J Pathol Inform. 2024 Feb 22:15:100371. doi: 10.1016/j.jpi.2024.100371. eCollection 2024 Dec.

Abstract

Chronic kidney diseases (CKDs) are a significant public health issue with potential for severe complications such as hypertension, anemia, and renal failure. Timely diagnosis is crucial for effective management. Leveraging machine learning within healthcare offers promising advancements in predictive diagnostics. In this paper, we developed a machine learning-based kidney diseases prediction (ML-CKDP) model with dual objectives: to enhance dataset preprocessing for CKD classification and to develop a web-based application for CKD prediction.
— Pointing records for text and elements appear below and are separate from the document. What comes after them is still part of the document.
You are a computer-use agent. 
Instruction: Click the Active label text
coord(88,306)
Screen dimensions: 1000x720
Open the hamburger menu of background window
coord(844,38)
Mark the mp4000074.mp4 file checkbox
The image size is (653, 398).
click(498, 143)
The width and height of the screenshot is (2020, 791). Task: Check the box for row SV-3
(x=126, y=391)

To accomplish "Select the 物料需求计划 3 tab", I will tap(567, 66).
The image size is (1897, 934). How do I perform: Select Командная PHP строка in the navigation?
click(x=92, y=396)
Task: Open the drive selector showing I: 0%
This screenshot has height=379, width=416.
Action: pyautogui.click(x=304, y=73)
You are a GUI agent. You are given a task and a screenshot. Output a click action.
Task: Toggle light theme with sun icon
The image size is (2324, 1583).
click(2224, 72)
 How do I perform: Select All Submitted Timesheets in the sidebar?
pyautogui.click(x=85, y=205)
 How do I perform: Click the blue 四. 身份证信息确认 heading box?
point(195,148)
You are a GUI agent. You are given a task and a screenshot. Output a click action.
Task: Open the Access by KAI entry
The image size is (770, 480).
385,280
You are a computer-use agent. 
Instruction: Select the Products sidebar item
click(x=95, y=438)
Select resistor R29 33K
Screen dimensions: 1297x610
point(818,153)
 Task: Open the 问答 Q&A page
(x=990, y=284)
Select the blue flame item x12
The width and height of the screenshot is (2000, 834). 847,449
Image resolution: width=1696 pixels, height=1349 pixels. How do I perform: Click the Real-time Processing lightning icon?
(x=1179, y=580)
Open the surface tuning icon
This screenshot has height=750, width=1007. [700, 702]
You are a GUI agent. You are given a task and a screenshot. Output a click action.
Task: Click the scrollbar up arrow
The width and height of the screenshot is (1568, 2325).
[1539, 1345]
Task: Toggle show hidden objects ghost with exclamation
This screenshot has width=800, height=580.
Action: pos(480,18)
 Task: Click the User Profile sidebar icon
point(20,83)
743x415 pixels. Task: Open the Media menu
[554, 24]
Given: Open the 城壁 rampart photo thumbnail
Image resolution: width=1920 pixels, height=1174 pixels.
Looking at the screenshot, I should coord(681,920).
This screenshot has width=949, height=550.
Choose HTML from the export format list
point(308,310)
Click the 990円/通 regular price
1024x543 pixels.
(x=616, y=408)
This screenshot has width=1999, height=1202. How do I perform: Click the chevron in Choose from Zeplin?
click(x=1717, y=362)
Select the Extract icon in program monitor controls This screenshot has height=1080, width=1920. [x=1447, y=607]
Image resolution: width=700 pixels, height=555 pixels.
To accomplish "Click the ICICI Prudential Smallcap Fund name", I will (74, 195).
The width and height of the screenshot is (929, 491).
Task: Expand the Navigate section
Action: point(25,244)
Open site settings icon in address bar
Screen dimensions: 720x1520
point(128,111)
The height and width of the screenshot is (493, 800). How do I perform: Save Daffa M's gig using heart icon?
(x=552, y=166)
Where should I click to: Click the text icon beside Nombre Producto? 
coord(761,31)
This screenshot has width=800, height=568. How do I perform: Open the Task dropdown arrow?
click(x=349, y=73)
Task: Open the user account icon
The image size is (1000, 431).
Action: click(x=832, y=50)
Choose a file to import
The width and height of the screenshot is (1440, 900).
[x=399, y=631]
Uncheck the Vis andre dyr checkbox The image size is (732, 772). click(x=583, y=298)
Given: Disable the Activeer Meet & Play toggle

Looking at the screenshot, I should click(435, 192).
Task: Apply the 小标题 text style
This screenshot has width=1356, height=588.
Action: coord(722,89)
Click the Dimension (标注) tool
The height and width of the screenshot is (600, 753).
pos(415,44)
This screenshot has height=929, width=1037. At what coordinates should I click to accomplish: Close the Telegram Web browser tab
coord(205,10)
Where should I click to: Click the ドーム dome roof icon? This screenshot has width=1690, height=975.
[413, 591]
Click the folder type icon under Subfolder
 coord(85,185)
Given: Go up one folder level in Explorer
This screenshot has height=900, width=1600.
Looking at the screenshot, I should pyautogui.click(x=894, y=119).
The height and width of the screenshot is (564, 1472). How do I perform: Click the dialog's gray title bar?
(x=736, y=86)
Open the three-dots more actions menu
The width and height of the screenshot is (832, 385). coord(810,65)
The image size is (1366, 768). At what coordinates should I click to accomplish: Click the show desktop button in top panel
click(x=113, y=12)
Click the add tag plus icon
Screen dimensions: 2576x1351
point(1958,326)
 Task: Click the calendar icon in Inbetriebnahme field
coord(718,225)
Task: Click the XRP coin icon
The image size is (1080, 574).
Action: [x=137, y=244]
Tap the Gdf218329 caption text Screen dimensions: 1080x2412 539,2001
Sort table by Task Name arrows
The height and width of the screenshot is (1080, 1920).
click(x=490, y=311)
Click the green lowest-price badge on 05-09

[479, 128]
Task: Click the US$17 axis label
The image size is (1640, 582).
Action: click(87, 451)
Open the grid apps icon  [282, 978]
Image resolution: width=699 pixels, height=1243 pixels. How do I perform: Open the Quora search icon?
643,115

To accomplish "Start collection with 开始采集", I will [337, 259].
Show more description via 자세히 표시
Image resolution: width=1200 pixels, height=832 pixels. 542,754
The proposed model involves a comprehensive data preprocessing protocol, converting categorical variables to numerical values, imputing missing data, and normalizing via Min-Max scaling. Feature selection is executed using a variety of techniques including Correlation, Chi-Square, Variance Threshold, Recursive Feature Elimination, Sequential Forward Selection, Lasso Regression, and Ridge Regression to refine the datasets. The model employs seven classifiers: Random Forest (RF), AdaBoost (AdaB), Gradient Boosting (GB), XgBoost (XgB), Naive Bayes (NB), Support Vector Machine (SVM), and Decision Tree (DT), to predict CKDs. The effectiveness of the models is assessed by measuring their accuracy, analyzing confusion matrix statistics, and calculating the Area Under the Curve (AUC) specifically for the classification of positive cases. Random Forest (RF) and AdaBoost (AdaB) achieve a 100% accuracy rate, evident across various validation methods including data splits of 70:30, 80:20, and K-Fold set to 10 and 15. RF and AdaB consistently reach perfect AUC scores of 100% across multiple datasets, under different splitting ratios. Moreover, Naive Bayes (NB) stands out for its efficiency, recording the lowest training and testing times across all datasets and split ratios. Additionally, we present a real-time web-based application to operationalize the model, enhancing accessibility for healthcare practitioners and stakeholders. Web app link: https://rajib-research-kedney-diseases-prediction.onrender.com/.

Keywords: Chronic kidney diseases; Classification; Feature selection; Machine learning.